● **Extracted records**:
= Beginning of Section =
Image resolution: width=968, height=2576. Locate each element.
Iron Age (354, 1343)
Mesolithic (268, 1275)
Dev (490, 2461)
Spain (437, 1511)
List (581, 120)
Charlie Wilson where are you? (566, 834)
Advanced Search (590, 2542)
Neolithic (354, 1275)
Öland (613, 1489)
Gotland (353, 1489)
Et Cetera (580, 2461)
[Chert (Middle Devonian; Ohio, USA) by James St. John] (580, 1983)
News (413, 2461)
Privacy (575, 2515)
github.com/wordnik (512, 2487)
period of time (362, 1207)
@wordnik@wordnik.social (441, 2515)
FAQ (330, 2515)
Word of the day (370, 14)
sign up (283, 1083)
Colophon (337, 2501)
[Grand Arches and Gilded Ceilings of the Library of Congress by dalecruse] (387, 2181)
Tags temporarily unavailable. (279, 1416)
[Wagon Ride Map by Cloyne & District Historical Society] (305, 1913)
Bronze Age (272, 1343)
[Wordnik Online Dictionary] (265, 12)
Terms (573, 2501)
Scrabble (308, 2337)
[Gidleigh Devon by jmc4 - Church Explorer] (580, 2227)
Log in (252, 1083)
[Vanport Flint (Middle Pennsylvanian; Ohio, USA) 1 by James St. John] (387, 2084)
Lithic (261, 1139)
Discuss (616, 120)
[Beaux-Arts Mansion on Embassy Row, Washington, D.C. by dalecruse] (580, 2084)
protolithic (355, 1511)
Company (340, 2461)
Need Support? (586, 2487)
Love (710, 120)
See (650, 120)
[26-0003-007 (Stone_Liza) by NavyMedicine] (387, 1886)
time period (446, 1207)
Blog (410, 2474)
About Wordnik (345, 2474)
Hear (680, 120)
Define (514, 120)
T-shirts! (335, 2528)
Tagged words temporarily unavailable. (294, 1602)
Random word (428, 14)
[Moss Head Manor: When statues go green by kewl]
= End of Section =
● **WORK INSTRUCTION**: What you retype should run from the first line of the entries above through the line containing "github.com/wordnik (512, 2487)", exactly and in full.

● **SOLUTION BELOW**:
Image resolution: width=968, height=2576. Locate each element.
Iron Age (354, 1343)
Mesolithic (268, 1275)
Dev (490, 2461)
Spain (437, 1511)
List (581, 120)
Charlie Wilson where are you? (566, 834)
Advanced Search (590, 2542)
Neolithic (354, 1275)
Öland (613, 1489)
Gotland (353, 1489)
Et Cetera (580, 2461)
[Chert (Middle Devonian; Ohio, USA) by James St. John] (580, 1983)
News (413, 2461)
Privacy (575, 2515)
github.com/wordnik (512, 2487)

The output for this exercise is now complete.